Quick sort counting - python-3.x

Python questions again.
I want to count the number of comparison operations performed by quick sort. Because I use a recursive function, I do not think that assigning count = 0 to the beginning of the function body is inappropriate, so I made it as follows.
def QuickSort(lst, count = 0):
if len(lst) > 1:
pivot_idx = len(lst) // 2
smaller_nums, larger_nums = [], []
for idx, num in enumerate(lst):
if idx != pivot_idx:
if num < lst[pivot_idx]:
smaller_nums.append(num)
else:
larger_nums.append(num)
count = QuickSort(smaller_nums, count + 1)[1]
count = QuickSort(larger_nums, count + 1)[1]

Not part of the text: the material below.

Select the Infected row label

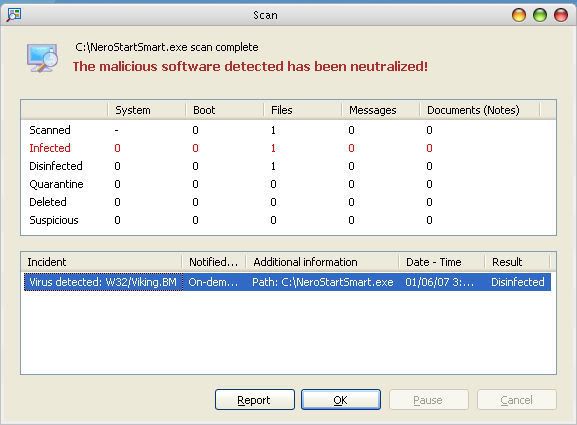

lst[:] = smaller_nums + [lst[pivot_idx]] + larger_nums
return lst, count
However, after counting, I confirmed the count which is much lower than my expectation. According to big o, the quick sort would have to show the calculation of n * log (n), but it showed a much lower count. For example, when sorting a list with 1000 random elements, we expected to see a count of 1000 * log (1000) = 6907, but actually only 1164 counts. I am wondering if I am misusing the count in the function or misunderstanding it.
Thank you.

Your post is mistaken on several points:
Big-O is allows arbitrary constant factors and also ignoring the values for "small" values of n, where "small" can be arbitrarily large for any given analysis. So your computations are meaningless.
Your counts are wrong. There's one comparison per loop iteration. You're counting something else.

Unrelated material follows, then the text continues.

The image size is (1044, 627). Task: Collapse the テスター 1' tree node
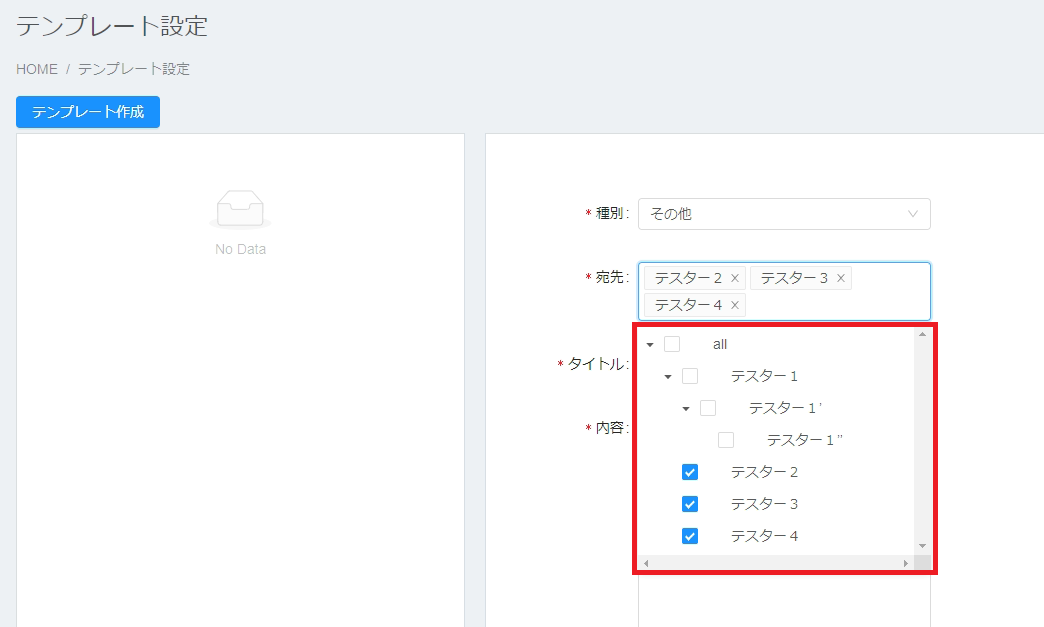pyautogui.click(x=686, y=409)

This is a strange way to code the count. Just use a global variable.
Try this. Note really you're using twice as many comparisons as this reports. The check that the loop index isn't the pivot could be eliminated with a smarter implementation.
c = 0
def QuickSort(lst):
if len(lst) <= 1:
return lst
pivot_idx = len(lst) // 2
smaller, larger = [], []
for idx, num in enumerate(lst):
if idx != pivot_idx:
global c
c += 1
(larger, smaller)[num < lst[pivot_idx]].append(num)

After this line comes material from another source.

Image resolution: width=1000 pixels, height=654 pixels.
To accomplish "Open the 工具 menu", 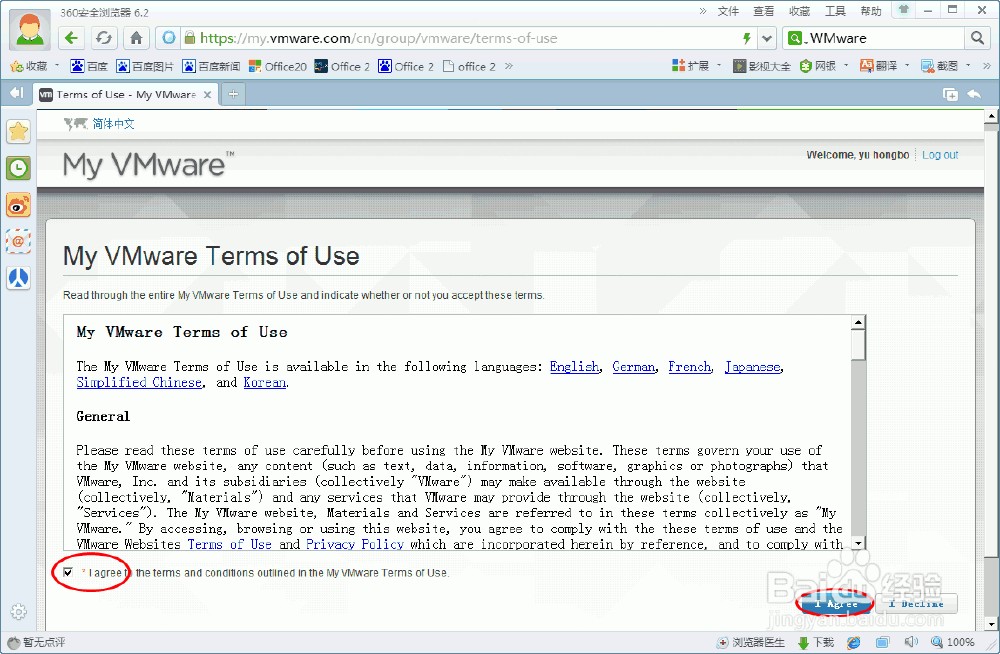I will (x=835, y=11).
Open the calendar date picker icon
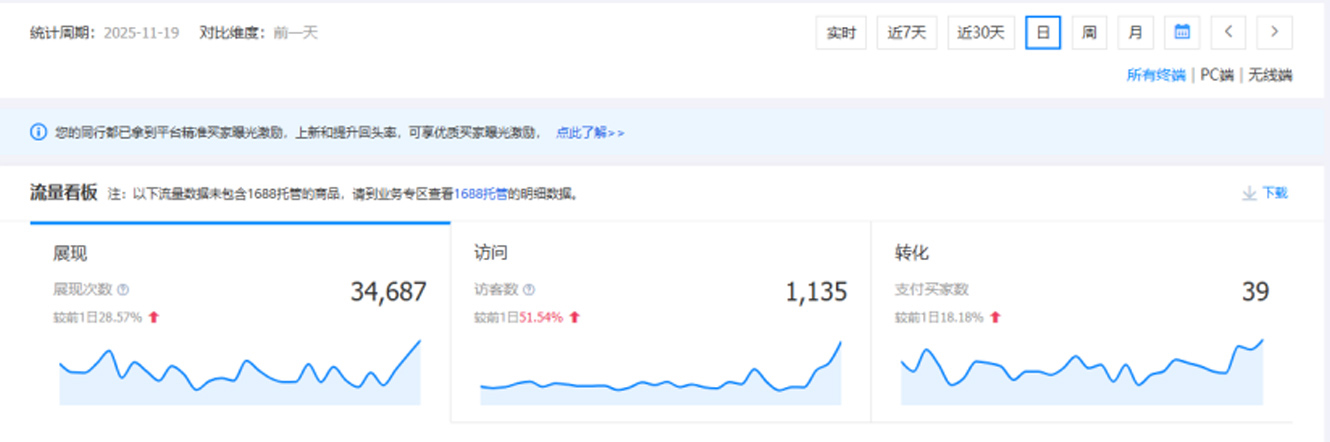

return QuickSort(smaller) + [lst[pivot_idx]] + QuickSort(larger)
def Run(n):
lst = [random.randint(0,1000) for r in xrange(n)]
QuickSort(lst)
print c
Run(1000)
If you're aghast at the prospect of using a global variable, then you can just wrap the sort in a class:
import random
class QuickSort:
def __init__(self):
self.comparisons = 0
def sort(self, lst):
if len(lst) <= 1:
return lst
pivot_idx = len(lst) // 2
smaller, larger = [], []
for idx, num in enumerate(lst):
if idx != pivot_idx:
self.comparisons += 1
(larger, smaller)[num < lst[pivot_idx]].append(num)
return self.sort(smaller) + [lst[pivot_idx]] + self.sort(larger)
def Run(n):
lst = [random.randint(0,1000) for r in xrange(n)]
quicksort = QuickSort()
print quicksort.sort(lst)
print quicksort.comparisons
Run(100)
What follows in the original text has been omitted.